How Tourism Businesses Can Prepare for the Rebound

John Cushen
empty street scene in queenstown

The tourism industry has been heavily impacted by the pandemic, with borders closed, travel restrictions in place, and tourism businesses shuttered. However, the situation is changing, and tourism businesses need to start planning for the rebound now. This was the focus of a recent webinar I attended along with 800 others, which outlined some key points to help tourism businesses prepare for the rebound.

Firstly, while international travel will rebound, it is uncertain when this will happen. Developing a vaccine is critical, along with lifting lockdowns and opening borders. However, re-infestation could be a major issue. In the meantime, internal travel, probably regional and then national, will be the first travel pattern to emerge.

China travel is rebounding, with outbound travel slow as most destinations are still closed.

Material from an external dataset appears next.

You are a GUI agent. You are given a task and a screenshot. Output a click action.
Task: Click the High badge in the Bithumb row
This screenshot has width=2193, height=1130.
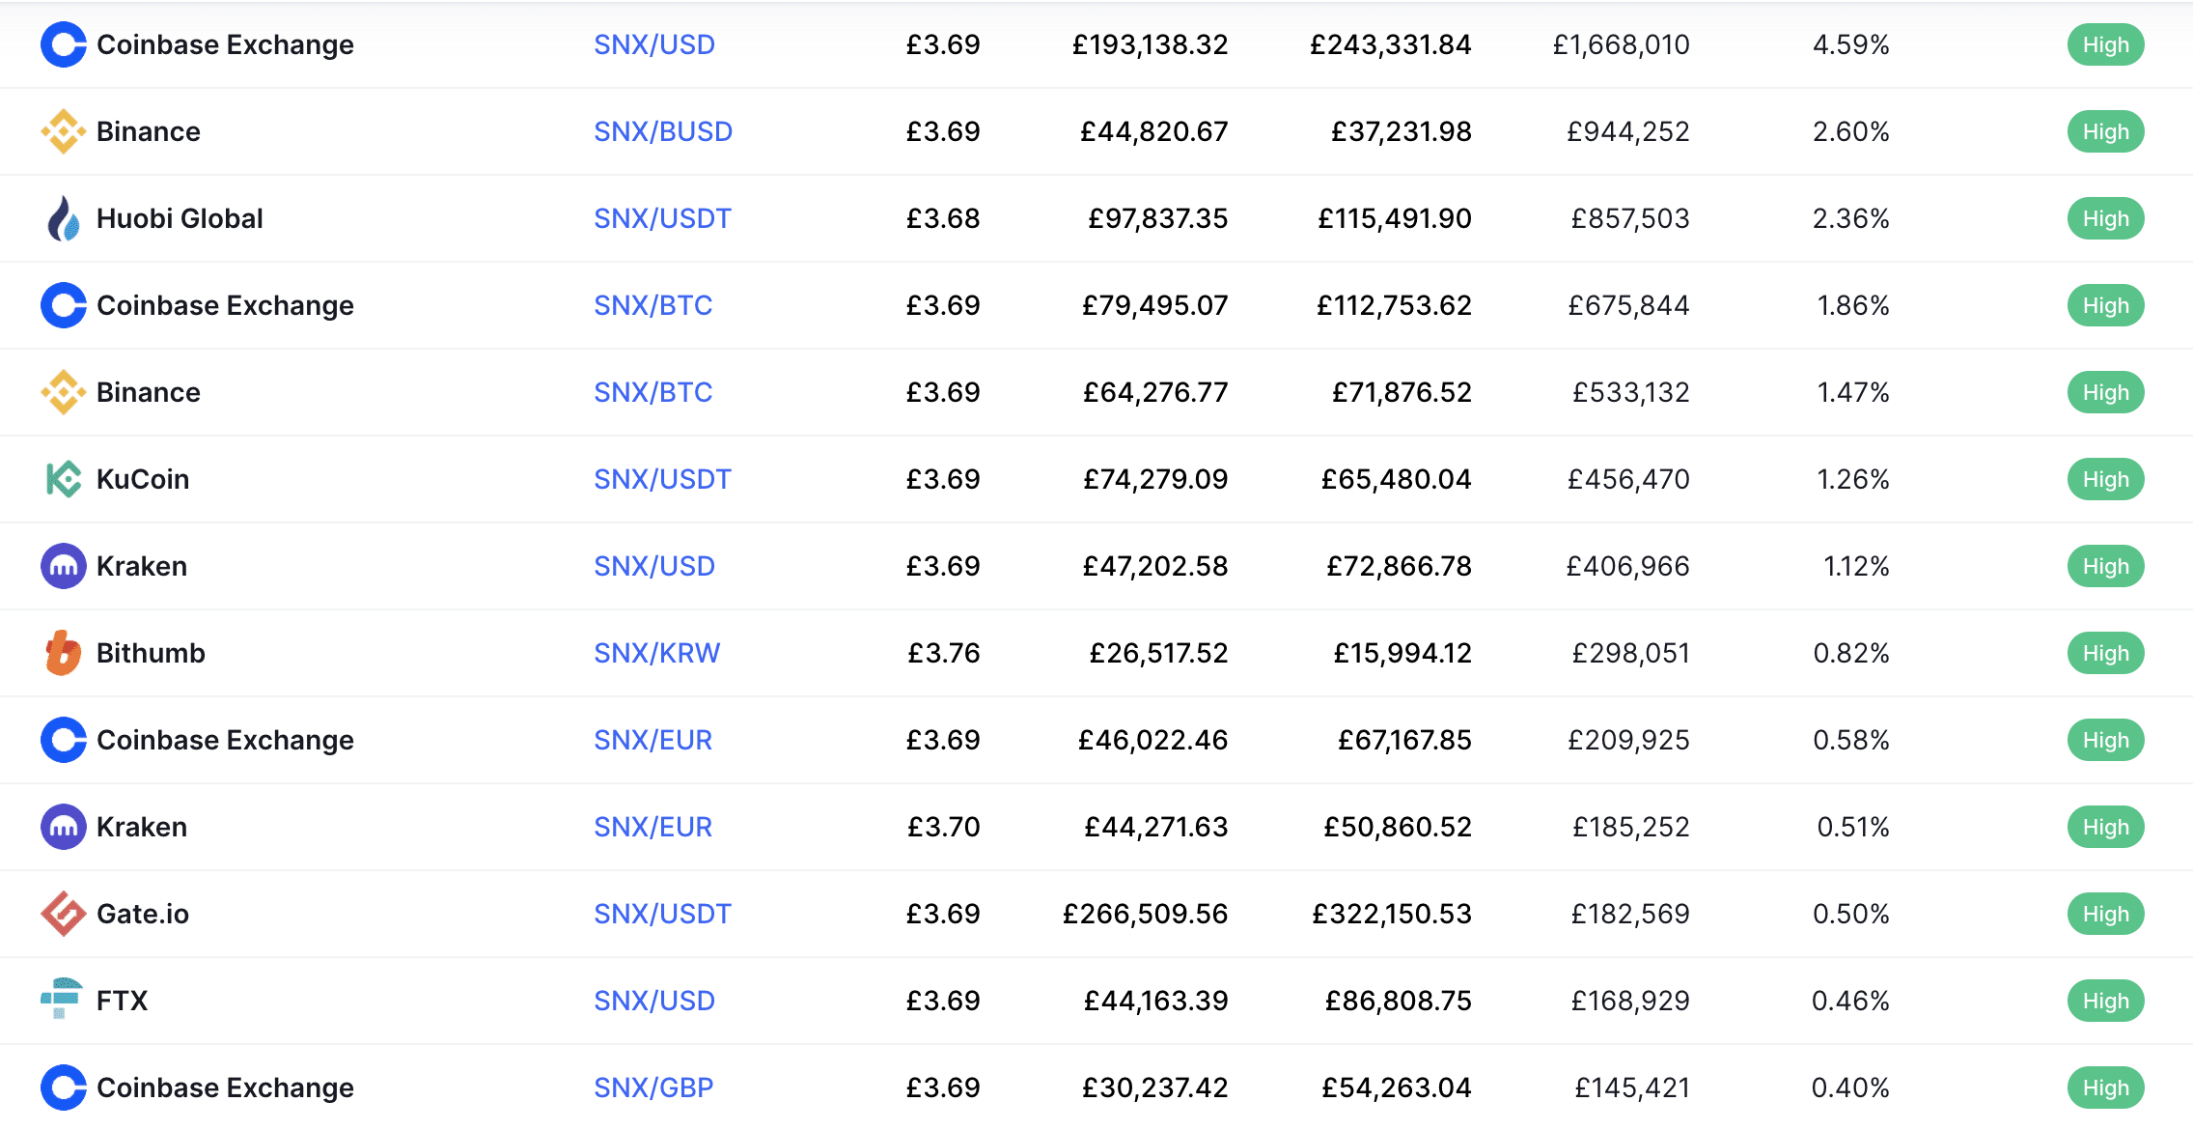2105,653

Revenge traveling (cancelled trips) will motivate many people to look at traveling, and over half of those interviewed in China would rebook their cancelled trip. China's hotel occupancy is up to 30%, with New Zealand in the top 10 destinations of those Chinese interviewed.

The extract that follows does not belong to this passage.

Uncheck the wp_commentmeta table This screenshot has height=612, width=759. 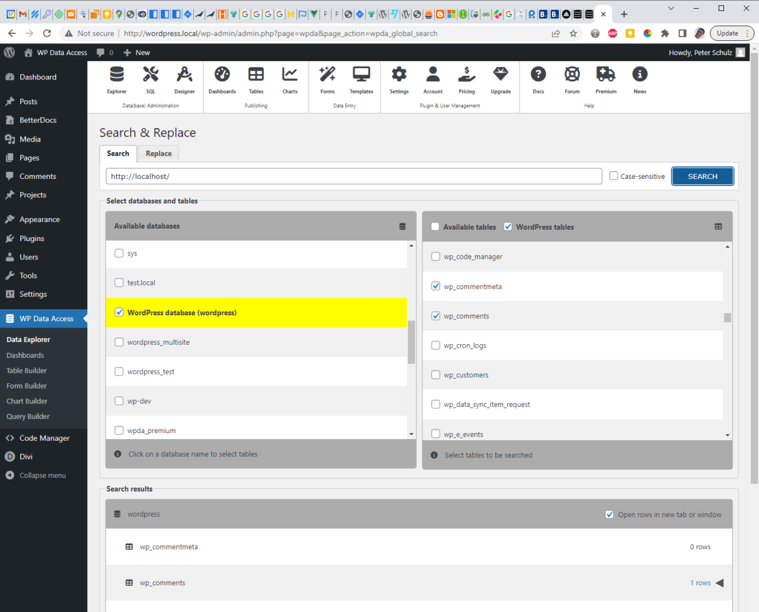pos(436,286)
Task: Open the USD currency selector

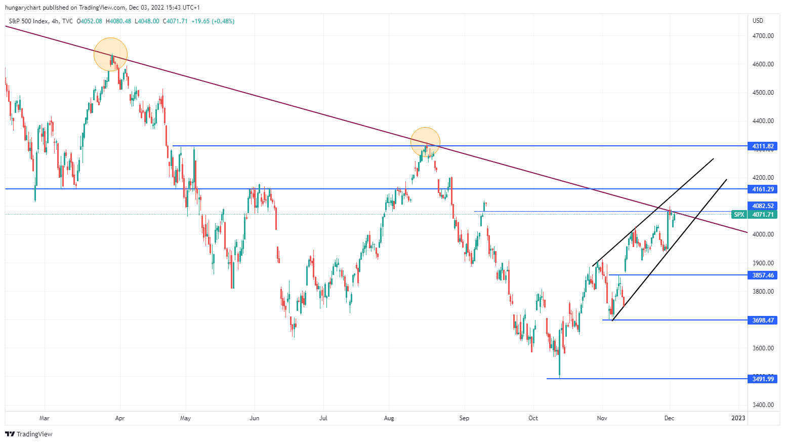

Therefore, the key is the need to be “first off the mark” in the rebound. To achieve this, planning is essential. A survey done during the webinar highlighted that 34% of participants have experienced a slow increase in renewed bookings, and 32% have a relaunch plan in place. A possible plan could follow these steps: March-May – social media redevelopment/website improvement, June-July – launching and testing, After – optimizing.

To prepare for the rebound, there are several things tourism businesses should consider. Updating the database, forecasting, and preparing advertising copy are all important. Analyzing marketing channels is vital, as is protecting Google and Trip Advisor rankings. SEO is a critical component, as is re-evaluating the value of all online booking sites. Google My Business listings should be checked and improved, and the website should have a message of staying safe and feeling good.

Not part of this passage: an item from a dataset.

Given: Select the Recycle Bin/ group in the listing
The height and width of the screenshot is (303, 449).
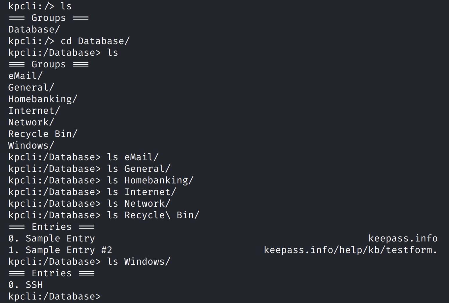Looking at the screenshot, I should 43,134.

The website should be mobile suitable with good page speed when loading. It should inspire people to travel and not just book. Sustainable travel will probably be a new focus, so highlighting what a business does on its website could connect with the “new” tourist. Highlighting Community Social Responsibility (CSR) may also influence customer decisions. Safety and hygiene should also be highlighted, and it should be made clear that the business is open.

Changing and evolving customer/travel behavior is a certainty. Businesses should keep up to date with this and evolve their Unique Selling Points (USPs) to meet these changes. People may base themselves in one area a little longer, so developing packages that cater to this could be beneficial. Travel distance for markets should be looked at, and businesses could modify their operation to suit “locals” or regional customers.

Insurance, cancellation policies, and feedback analysis should also be considered. Policies should be made more flexible, with cancellation policies changed to 100% refundable. Feedback should be analyzed to identify areas that need attention, and communication with industry partners and staff is essential.

In conclusion, planning for the rebound is essential for tourism businesses. Digital creativity is key, and businesses should use Vouchers as a source of income. The focus should be on inspiring people to travel, highlighting sustainable travel, and keeping the customer safe. With the right planning, tourism businesses can be ahead of the competition when the rebound happens.